» **WORK ITEM**: Copy out the entries that follow exactly, leaving every picture behind.

» **INFORMATION SUPPLIED**:
<<<<

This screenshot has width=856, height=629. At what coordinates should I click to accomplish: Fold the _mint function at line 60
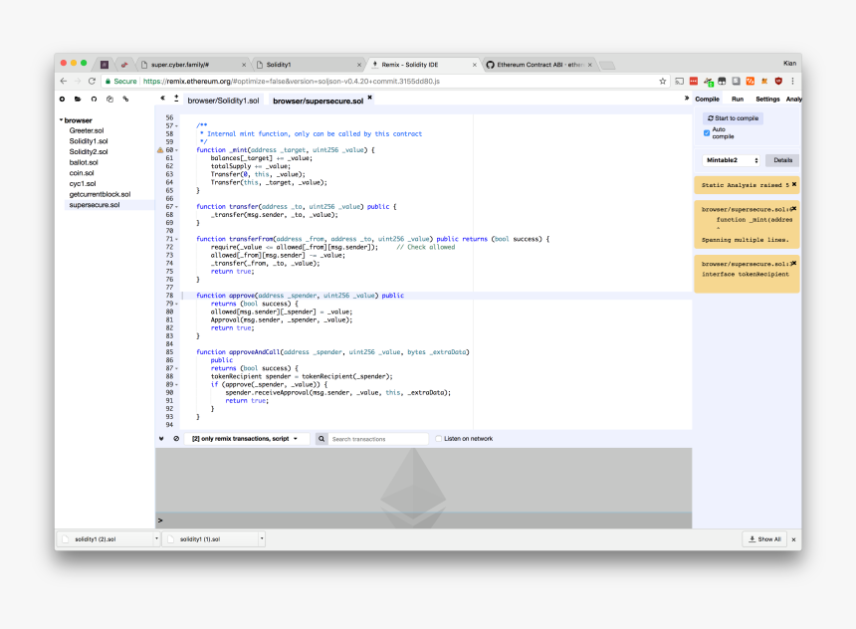click(x=177, y=149)
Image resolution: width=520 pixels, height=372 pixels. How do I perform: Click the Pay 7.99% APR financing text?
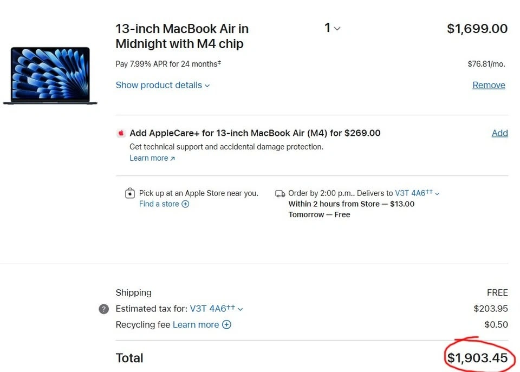click(x=168, y=64)
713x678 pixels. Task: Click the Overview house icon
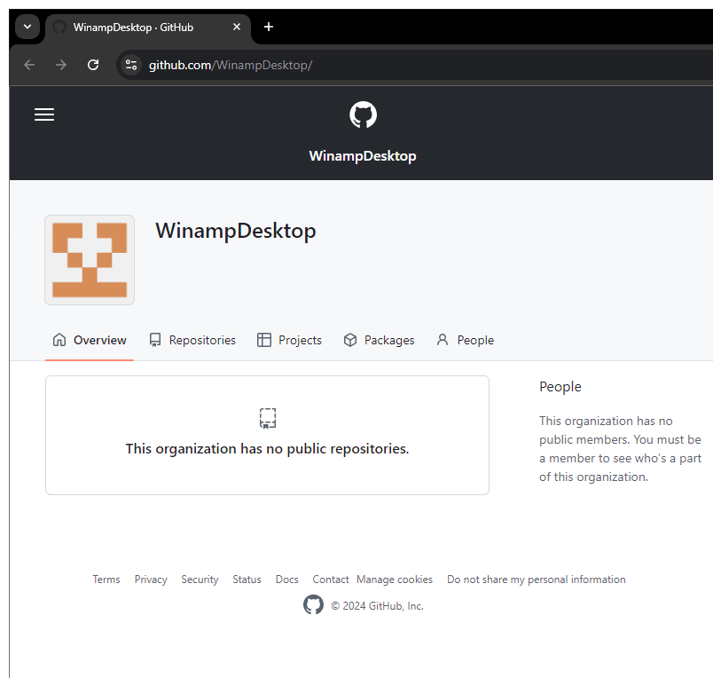click(59, 339)
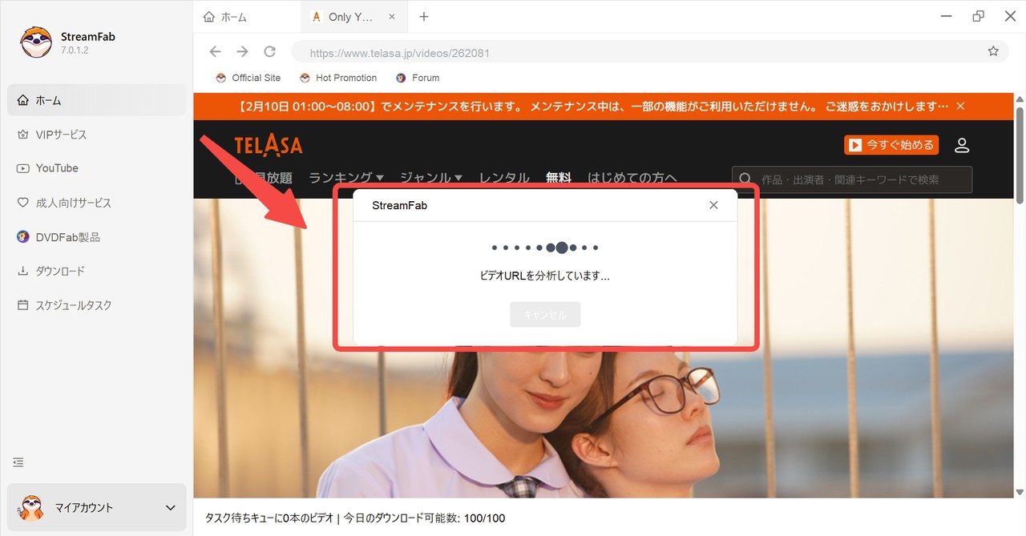Screen dimensions: 1026x536
Task: Refresh the current TELASA page
Action: (x=269, y=50)
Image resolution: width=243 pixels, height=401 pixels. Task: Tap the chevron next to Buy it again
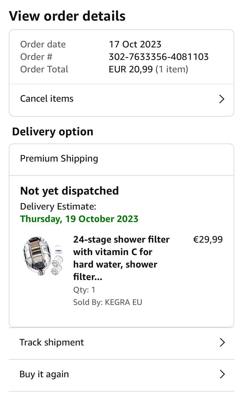(222, 374)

>>>>

» **RESULT FOR THIS EXERCISE**:
This screenshot has width=856, height=629. At what coordinates should I click to accomplish: Fold the _mint function at line 60
click(x=177, y=149)
Image resolution: width=520 pixels, height=372 pixels. How do I perform: Click the Pay 7.99% APR financing text?
click(x=168, y=64)
713x678 pixels. Task: Click the Overview house icon
click(59, 339)
Screen dimensions: 1026x536
Task: Refresh the current TELASA page
Action: (x=269, y=50)
Image resolution: width=243 pixels, height=401 pixels. Task: Tap the chevron next to Buy it again
(222, 374)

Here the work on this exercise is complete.